(Items listed in a dataset)
■ ■ ■

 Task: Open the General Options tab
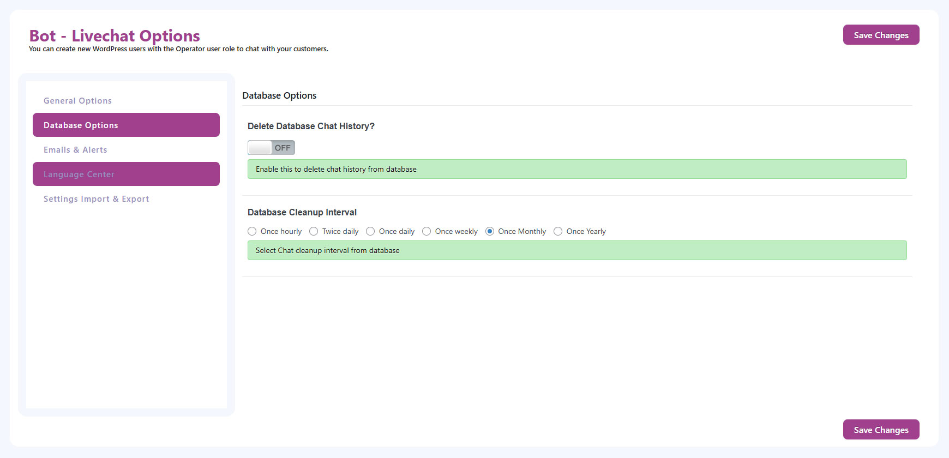pos(77,101)
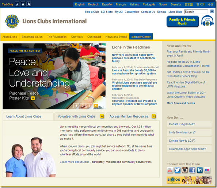Click the Family & Friends Month button
Viewport: 217px width, 188px height.
click(182, 22)
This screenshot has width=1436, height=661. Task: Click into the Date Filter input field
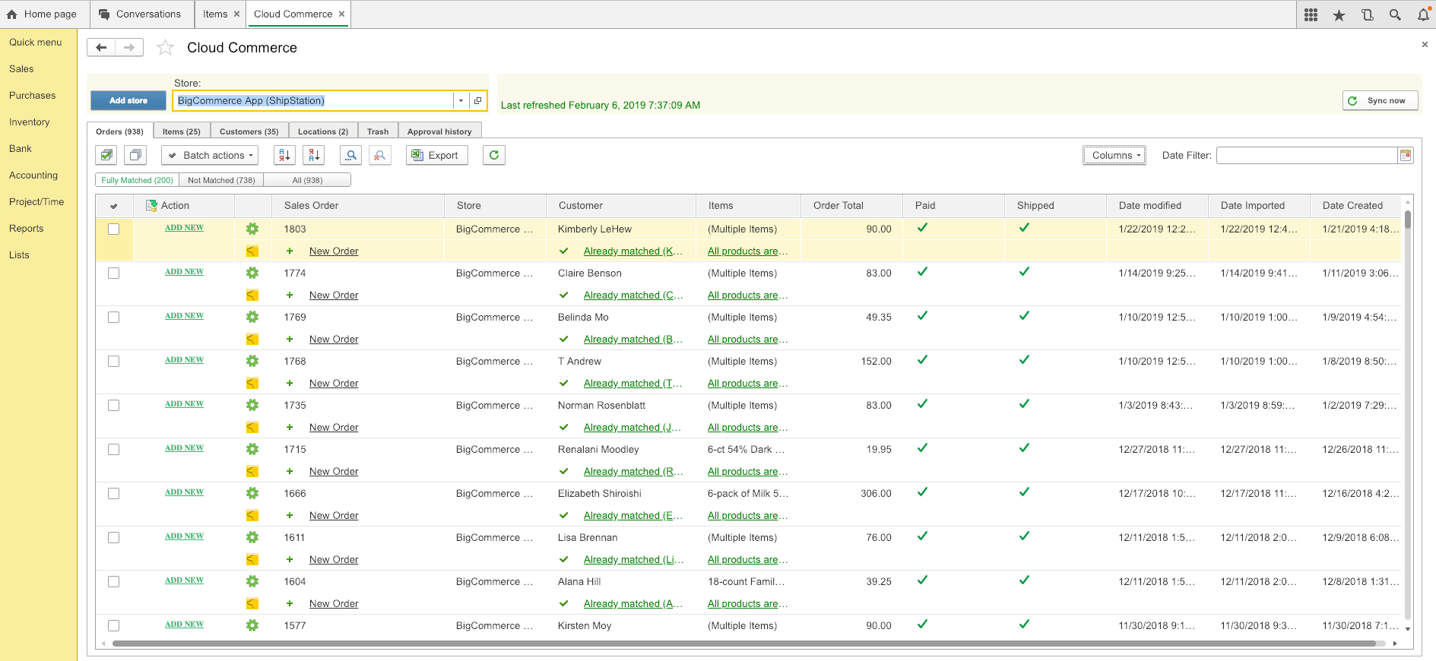[1306, 155]
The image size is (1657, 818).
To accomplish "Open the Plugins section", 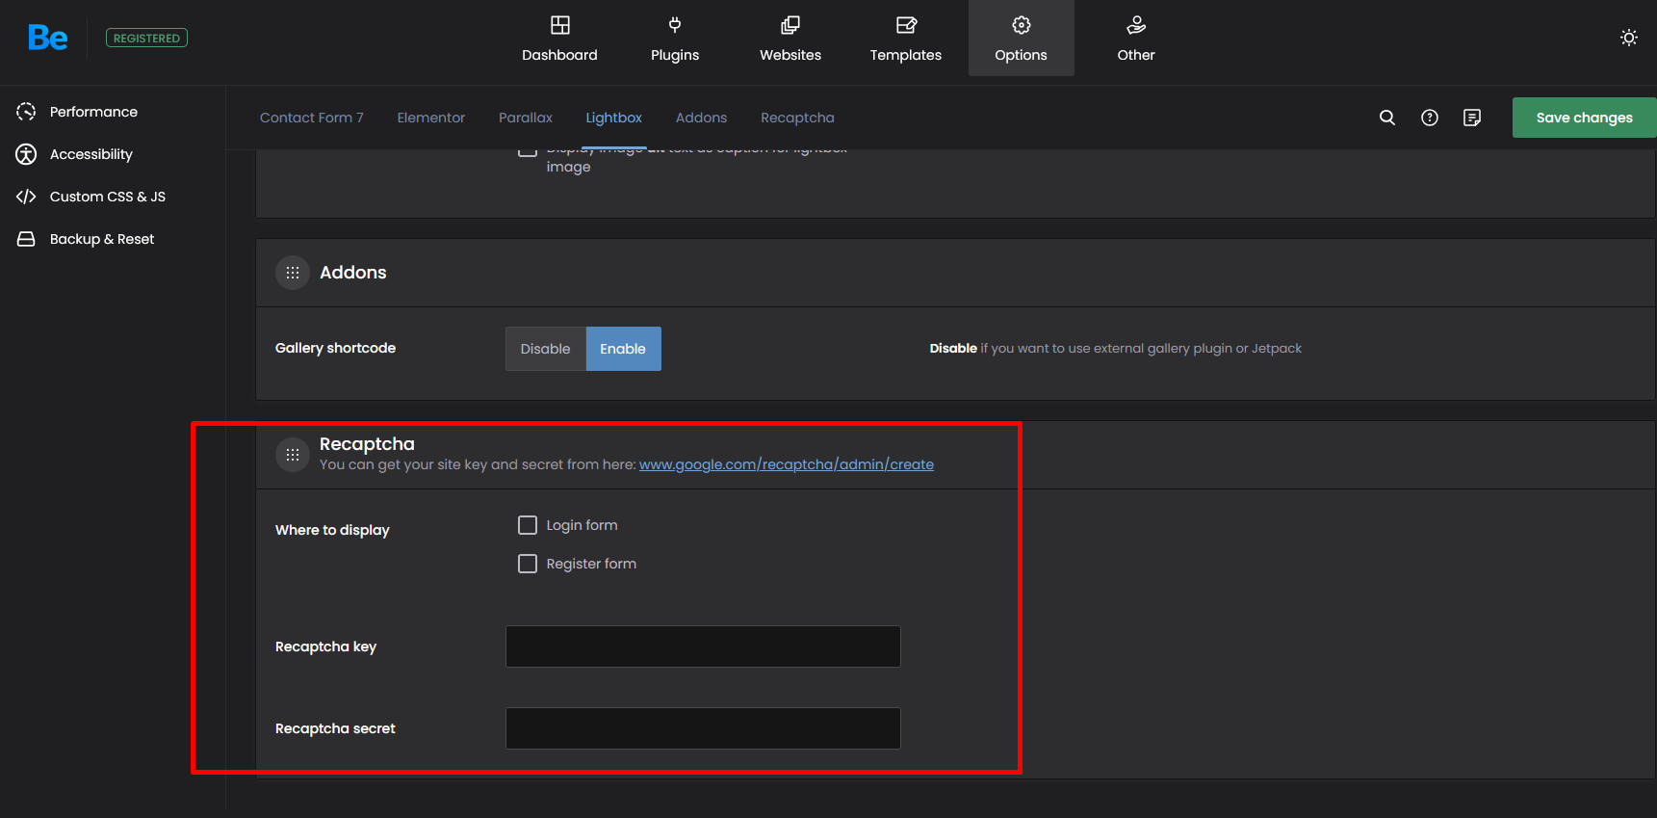I will (674, 39).
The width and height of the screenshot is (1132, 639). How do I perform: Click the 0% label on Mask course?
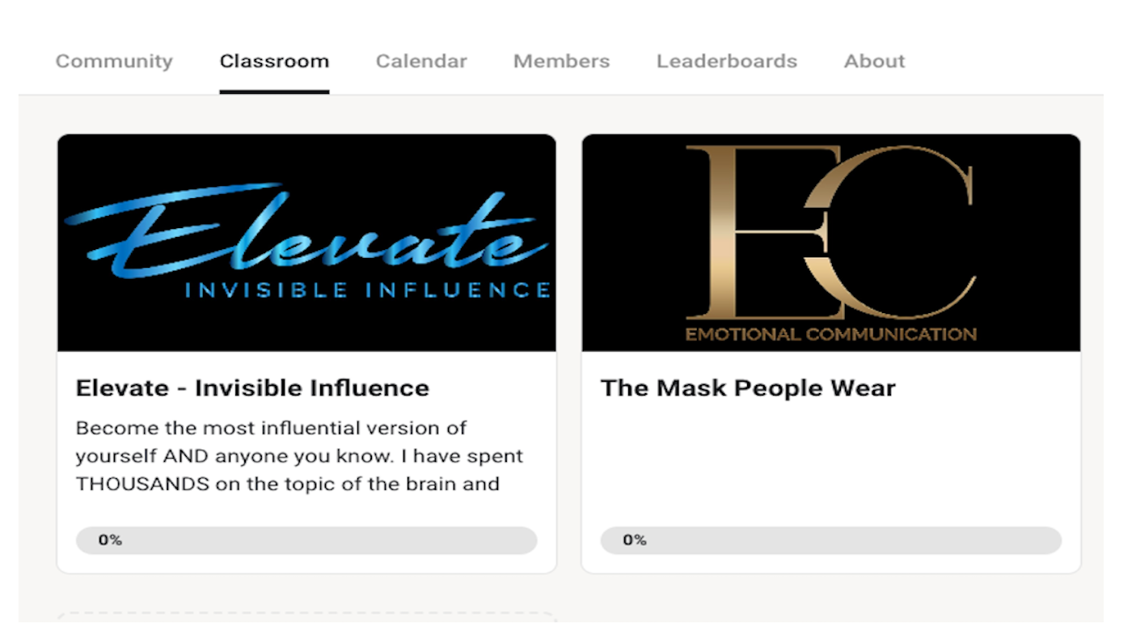634,540
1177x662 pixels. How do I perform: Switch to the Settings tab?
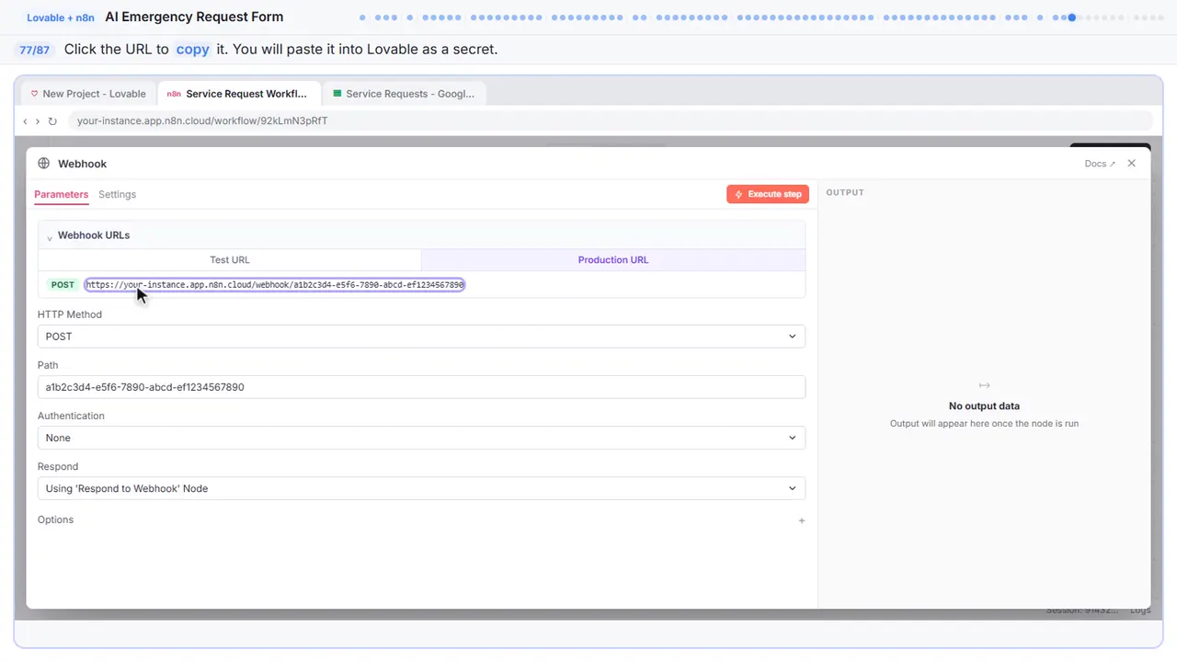pyautogui.click(x=117, y=195)
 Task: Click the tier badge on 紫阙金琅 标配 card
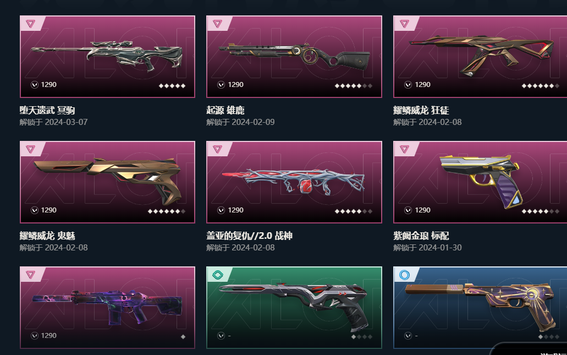404,149
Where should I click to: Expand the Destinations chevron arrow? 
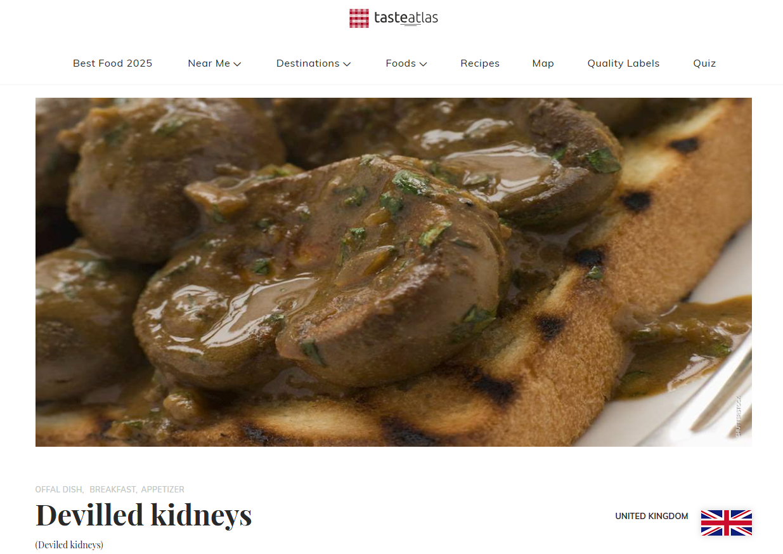[x=347, y=64]
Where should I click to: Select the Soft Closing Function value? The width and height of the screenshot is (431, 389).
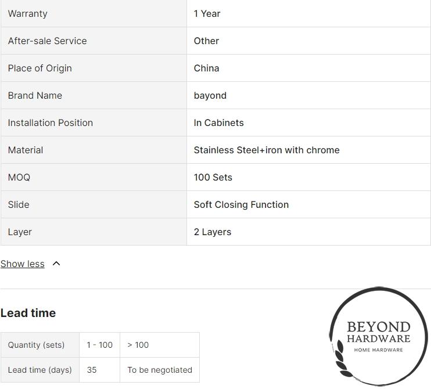(x=241, y=205)
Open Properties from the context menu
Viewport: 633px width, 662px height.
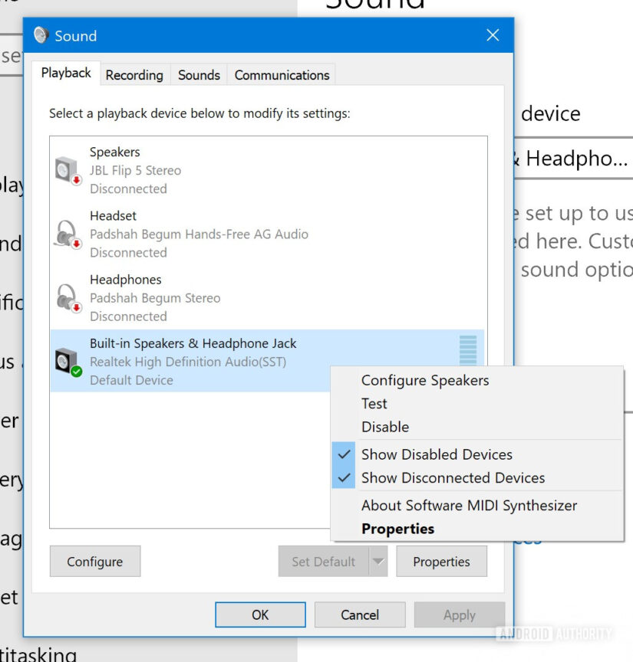point(397,528)
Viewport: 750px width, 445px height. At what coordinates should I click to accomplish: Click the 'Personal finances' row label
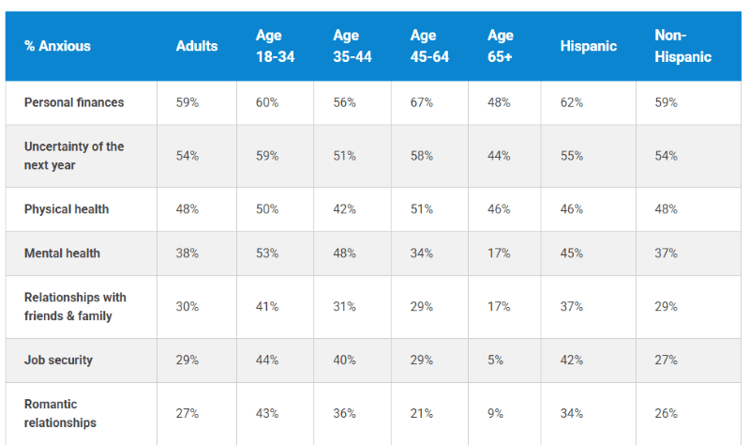(74, 102)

■ ■ ■

### Required action
Beginning with the line containing "Where should I click to: Select" and ending with the last line of the data above, repeat each line exactly. Include no pictures and no other lines.

### Written solution
Where should I click to: Select the Soft Closing Function value? The width and height of the screenshot is (431, 389).
(x=241, y=205)
Open Properties from the context menu
Viewport: 633px width, 662px height.
point(397,528)
Viewport: 750px width, 445px height. At what coordinates should I click to accomplish: Click the 'Personal finances' row label
(74, 102)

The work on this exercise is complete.